The task
Return all lines in the material below that contain "text".

Material to process

----------

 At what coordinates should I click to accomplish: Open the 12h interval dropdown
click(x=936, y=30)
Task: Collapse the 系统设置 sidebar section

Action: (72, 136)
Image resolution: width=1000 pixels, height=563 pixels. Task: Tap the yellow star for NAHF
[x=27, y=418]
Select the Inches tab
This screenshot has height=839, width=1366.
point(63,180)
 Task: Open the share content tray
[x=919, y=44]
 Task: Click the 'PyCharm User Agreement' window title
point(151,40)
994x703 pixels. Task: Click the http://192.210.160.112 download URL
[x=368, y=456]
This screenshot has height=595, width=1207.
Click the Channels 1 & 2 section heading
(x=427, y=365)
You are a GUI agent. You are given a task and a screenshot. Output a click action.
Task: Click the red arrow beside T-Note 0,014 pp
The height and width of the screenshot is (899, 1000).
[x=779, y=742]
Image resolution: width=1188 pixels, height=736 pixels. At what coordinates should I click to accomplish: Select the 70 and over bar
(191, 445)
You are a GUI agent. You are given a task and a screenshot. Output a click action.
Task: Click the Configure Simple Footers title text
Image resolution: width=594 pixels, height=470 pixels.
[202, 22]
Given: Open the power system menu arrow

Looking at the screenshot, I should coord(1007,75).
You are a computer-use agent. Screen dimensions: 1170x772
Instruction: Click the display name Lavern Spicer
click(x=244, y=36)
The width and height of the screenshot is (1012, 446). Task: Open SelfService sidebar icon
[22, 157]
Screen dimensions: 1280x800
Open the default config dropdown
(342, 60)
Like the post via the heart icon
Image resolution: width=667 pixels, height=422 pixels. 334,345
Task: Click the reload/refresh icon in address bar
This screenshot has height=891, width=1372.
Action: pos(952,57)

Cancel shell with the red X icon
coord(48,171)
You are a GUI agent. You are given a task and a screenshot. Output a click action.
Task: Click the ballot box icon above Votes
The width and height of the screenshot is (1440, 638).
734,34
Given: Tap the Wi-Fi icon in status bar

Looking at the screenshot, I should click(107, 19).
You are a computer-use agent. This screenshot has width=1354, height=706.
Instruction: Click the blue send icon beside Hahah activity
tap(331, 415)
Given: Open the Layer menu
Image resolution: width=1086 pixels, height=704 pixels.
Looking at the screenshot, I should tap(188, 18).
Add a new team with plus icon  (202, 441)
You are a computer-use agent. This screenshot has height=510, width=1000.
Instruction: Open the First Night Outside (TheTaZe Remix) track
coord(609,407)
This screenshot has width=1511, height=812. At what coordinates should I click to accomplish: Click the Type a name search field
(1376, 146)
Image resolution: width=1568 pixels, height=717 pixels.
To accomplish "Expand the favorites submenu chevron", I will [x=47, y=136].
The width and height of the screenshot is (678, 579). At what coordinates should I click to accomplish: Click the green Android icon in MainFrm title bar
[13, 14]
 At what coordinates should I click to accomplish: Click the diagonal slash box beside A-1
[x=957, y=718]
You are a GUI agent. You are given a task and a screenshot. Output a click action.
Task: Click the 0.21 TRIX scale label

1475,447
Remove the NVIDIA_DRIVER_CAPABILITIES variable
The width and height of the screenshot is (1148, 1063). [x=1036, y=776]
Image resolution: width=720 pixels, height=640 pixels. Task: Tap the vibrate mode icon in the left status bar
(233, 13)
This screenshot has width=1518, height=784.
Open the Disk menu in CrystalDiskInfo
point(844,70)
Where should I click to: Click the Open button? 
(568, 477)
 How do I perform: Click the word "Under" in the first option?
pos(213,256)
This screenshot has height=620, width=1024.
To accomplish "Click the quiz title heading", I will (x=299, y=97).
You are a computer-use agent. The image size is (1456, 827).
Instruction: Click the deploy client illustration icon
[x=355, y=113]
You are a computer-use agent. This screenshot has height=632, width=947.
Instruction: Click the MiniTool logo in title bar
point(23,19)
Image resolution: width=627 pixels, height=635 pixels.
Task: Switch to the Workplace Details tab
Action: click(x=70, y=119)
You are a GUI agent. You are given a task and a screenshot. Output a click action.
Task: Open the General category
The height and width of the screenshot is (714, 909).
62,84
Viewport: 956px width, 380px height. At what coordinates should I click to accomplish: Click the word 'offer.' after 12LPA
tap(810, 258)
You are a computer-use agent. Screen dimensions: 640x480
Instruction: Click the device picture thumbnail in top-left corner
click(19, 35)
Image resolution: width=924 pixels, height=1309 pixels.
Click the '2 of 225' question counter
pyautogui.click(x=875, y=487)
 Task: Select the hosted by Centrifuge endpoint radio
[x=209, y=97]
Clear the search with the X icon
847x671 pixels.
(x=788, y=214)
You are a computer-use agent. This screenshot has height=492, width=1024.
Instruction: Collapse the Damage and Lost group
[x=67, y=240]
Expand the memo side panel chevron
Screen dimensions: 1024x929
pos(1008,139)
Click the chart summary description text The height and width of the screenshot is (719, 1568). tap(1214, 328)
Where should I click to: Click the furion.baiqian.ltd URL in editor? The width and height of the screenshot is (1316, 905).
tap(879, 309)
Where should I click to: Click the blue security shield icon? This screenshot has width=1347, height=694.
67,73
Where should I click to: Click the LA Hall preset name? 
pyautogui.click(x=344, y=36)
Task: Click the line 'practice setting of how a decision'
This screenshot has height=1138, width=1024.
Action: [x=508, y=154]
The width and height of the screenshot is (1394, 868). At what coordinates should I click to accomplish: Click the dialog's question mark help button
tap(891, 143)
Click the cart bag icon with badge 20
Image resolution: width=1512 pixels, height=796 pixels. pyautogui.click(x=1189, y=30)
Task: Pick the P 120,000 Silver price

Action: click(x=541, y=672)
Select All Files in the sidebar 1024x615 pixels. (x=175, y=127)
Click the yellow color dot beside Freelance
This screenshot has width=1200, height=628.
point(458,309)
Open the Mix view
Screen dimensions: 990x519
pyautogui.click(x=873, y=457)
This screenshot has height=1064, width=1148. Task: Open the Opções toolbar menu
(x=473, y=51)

----------

Written answer
Task: Click the Configure Simple Footers title text
Click the chart summary description text The height and width of the screenshot is (719, 1568). tap(1214, 328)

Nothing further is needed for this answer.